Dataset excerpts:
▶
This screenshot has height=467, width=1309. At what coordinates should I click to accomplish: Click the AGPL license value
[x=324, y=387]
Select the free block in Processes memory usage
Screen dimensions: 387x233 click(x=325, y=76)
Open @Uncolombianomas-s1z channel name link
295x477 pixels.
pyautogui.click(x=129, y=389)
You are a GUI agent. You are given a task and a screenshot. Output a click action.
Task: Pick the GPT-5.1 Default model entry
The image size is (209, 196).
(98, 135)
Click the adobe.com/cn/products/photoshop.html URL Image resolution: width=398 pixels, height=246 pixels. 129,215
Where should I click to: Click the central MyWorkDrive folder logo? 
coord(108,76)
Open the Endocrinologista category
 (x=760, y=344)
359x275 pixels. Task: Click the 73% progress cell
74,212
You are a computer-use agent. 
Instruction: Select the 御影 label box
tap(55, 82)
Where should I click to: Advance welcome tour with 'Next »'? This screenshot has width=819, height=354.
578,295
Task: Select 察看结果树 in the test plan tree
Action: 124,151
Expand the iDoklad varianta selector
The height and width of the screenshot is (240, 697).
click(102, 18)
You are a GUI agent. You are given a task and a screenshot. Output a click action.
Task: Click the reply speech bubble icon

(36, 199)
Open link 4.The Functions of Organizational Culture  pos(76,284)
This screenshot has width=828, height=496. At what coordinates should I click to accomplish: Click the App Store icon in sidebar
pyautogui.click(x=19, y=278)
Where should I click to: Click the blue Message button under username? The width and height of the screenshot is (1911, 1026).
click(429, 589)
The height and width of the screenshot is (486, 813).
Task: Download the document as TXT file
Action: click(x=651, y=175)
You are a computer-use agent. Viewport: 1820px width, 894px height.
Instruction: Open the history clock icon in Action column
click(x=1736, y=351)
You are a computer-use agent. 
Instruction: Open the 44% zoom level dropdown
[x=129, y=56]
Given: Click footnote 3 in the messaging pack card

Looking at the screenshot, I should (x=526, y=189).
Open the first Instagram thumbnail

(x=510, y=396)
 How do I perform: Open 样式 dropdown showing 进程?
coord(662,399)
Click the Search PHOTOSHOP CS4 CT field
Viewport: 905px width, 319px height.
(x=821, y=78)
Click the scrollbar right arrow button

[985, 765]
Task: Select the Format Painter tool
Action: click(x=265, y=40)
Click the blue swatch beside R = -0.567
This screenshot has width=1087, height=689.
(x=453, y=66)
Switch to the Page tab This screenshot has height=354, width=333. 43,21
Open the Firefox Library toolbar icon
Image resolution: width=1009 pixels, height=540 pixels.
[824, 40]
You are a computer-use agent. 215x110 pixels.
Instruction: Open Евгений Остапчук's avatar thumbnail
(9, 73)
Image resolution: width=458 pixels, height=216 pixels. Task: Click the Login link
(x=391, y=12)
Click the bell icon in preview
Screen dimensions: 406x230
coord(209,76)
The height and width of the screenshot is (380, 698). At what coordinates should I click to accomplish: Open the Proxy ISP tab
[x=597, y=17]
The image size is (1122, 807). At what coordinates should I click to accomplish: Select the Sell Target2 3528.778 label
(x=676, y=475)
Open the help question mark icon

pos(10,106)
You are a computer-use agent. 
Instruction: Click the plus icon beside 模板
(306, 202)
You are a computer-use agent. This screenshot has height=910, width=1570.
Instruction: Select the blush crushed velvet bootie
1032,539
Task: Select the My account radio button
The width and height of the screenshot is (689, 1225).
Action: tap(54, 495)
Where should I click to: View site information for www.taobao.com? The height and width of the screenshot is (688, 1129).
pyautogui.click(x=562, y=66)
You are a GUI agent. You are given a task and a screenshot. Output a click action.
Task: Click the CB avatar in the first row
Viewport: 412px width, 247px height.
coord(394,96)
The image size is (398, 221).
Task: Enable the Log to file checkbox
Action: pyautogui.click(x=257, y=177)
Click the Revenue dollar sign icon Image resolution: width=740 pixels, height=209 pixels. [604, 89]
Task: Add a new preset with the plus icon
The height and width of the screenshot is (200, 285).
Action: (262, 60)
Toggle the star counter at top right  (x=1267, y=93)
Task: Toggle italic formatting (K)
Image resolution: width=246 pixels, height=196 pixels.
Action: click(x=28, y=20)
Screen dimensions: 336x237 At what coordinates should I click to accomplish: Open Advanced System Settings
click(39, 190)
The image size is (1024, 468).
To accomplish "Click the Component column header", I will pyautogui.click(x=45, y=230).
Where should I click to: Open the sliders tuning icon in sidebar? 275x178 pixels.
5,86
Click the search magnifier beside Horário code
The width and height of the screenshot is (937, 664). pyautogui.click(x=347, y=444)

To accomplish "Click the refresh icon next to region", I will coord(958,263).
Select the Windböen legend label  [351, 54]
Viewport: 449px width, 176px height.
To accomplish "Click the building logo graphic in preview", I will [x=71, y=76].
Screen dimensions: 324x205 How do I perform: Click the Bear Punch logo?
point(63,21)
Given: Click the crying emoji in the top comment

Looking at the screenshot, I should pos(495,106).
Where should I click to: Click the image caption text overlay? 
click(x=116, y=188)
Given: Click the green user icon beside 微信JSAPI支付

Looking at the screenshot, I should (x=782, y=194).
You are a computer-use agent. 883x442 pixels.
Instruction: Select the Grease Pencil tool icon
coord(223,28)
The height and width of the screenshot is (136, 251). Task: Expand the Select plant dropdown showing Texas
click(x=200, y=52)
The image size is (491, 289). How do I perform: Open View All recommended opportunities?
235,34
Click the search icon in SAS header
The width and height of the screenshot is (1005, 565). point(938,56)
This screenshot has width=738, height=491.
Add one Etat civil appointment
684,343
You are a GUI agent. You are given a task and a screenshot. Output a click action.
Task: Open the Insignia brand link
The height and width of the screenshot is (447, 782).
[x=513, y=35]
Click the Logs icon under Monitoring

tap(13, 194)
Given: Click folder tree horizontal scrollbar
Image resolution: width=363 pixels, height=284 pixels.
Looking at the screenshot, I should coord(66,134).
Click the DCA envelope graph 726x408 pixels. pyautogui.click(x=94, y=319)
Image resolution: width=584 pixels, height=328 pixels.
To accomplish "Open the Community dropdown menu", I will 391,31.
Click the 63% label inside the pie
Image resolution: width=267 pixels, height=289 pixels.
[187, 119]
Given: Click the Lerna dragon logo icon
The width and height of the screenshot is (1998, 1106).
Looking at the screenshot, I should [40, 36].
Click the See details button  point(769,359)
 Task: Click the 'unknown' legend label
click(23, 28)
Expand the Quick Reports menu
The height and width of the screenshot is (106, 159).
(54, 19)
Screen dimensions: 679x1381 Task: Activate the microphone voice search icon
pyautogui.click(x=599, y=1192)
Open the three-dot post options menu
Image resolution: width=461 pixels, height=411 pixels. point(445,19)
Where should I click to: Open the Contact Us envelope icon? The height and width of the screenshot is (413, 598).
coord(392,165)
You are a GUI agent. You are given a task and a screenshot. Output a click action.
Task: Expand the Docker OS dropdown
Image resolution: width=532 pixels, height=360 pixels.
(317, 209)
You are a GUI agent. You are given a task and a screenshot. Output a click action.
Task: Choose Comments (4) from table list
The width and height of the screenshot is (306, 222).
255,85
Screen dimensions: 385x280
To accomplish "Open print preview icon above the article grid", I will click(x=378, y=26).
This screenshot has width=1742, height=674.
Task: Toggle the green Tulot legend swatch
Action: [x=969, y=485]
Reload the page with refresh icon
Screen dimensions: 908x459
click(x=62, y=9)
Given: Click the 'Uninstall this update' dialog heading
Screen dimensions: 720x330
◀
From the data above, copy every line where "computer" appears.

You are a computer-use agent. 
You are a computer-use agent. Viewport: 1820px width, 894px height.
You are a computer-use agent. 
You are a computer-use agent. 215x110 pixels.
You are a computer-use agent. 
You are a computer-use agent. This screenshot has height=910, width=1570.
You are a computer-use agent. 883x442 pixels.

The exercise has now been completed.